De acordo com uma investigação da Humane Society, organização americana responsável pelo proteção dos direitos dos animais, o estilista Marc Jacobs estaria usando pelo de cão-guaxinim em algumas de suas peças, sem informar o fato ao cliente nas etiquetas.
A investigação foi feita através de uma câmera oculta levada na loja da Marc by Marc Jacobs. Dentro da loja, de acordo com o relatório da Humane Society, não só algumas etiquetas não indicavam a presença de pele na confecção, como peças marcadas como "peles artificiais" continham na verdade pele de coelho ou de outros animais não identificados.
Marc Jacobs é acusado de usar pele de cão-guaxinim em suas peças sem informar consumidor
No ano de 2007 foi vigorada uma lei, na cidade de Nova York, na qual diz que todas as informações sobre a origem do produto devem constar na peça, como se a pele em questão é verdadeira ou não.
O cão-guaxinim é uma pele mais barata do que a pele sintética e apresenta o mesmo nível de qualidade. Por isso, é muito usada para acrescentar pequenos detalhes em casacos e outros itens.

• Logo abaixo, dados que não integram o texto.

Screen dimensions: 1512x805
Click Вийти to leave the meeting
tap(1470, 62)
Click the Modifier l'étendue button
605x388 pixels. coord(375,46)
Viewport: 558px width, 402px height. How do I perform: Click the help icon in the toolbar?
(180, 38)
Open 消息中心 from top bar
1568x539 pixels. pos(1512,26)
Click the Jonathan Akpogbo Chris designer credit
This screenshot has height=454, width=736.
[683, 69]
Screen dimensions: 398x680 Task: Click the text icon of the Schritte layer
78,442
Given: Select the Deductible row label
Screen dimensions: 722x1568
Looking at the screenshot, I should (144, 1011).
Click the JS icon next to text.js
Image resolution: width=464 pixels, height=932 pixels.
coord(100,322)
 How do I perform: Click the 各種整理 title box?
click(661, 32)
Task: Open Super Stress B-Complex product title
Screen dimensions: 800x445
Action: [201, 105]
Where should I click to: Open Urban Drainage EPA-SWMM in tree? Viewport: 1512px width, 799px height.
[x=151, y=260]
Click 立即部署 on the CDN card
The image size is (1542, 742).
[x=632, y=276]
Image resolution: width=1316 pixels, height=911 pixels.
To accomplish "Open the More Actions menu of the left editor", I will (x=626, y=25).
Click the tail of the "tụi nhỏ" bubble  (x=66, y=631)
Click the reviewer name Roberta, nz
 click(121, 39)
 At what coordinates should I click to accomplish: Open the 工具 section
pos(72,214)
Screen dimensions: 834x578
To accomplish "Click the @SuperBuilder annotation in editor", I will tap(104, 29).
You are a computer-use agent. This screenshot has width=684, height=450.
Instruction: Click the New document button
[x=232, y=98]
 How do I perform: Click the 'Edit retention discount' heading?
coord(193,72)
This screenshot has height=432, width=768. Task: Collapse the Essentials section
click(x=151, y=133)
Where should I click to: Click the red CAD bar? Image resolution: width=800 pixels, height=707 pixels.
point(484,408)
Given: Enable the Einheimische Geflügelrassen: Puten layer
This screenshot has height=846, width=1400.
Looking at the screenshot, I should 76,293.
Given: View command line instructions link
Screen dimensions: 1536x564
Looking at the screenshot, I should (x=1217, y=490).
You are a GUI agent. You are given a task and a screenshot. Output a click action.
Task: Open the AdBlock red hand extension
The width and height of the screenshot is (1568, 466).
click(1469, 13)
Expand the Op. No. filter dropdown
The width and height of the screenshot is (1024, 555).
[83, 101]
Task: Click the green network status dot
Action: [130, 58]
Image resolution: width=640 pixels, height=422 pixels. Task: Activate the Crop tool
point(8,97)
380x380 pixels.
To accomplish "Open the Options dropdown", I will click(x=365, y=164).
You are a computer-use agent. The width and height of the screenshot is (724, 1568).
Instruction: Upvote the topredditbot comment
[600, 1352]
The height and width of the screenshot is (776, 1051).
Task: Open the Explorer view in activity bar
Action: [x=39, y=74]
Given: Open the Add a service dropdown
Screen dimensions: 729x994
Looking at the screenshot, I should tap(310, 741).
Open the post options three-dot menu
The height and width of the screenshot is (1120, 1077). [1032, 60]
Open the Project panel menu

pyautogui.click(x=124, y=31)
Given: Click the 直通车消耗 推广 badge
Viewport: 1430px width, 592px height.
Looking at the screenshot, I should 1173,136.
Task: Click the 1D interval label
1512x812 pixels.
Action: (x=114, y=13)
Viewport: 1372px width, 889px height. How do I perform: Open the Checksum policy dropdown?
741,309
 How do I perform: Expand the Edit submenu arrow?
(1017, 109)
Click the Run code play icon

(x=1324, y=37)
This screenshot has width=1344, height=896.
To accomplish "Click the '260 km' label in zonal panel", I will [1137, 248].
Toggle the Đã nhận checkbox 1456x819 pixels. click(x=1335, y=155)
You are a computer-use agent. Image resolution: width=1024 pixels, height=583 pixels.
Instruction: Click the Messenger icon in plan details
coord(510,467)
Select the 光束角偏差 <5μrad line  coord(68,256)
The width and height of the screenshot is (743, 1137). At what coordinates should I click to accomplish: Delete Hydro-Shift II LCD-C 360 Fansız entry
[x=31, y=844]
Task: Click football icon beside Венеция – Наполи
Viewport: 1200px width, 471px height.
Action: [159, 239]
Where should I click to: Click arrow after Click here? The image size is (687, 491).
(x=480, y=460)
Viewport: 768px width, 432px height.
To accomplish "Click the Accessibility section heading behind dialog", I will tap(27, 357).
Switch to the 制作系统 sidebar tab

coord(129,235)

A grife Century 21, que vende peças de Jacobs, também recebeu a mesma acusação e se defendeu em sua página do Facebook. “É responsabilidade do fabricante fornecer as informações sobre os materiais utilizados na confecção da peça e de ser transparente com o consumidor antes da sua compra”.
A Marc by Marc Jacobs ainda não se pronunciou sobre o assunto.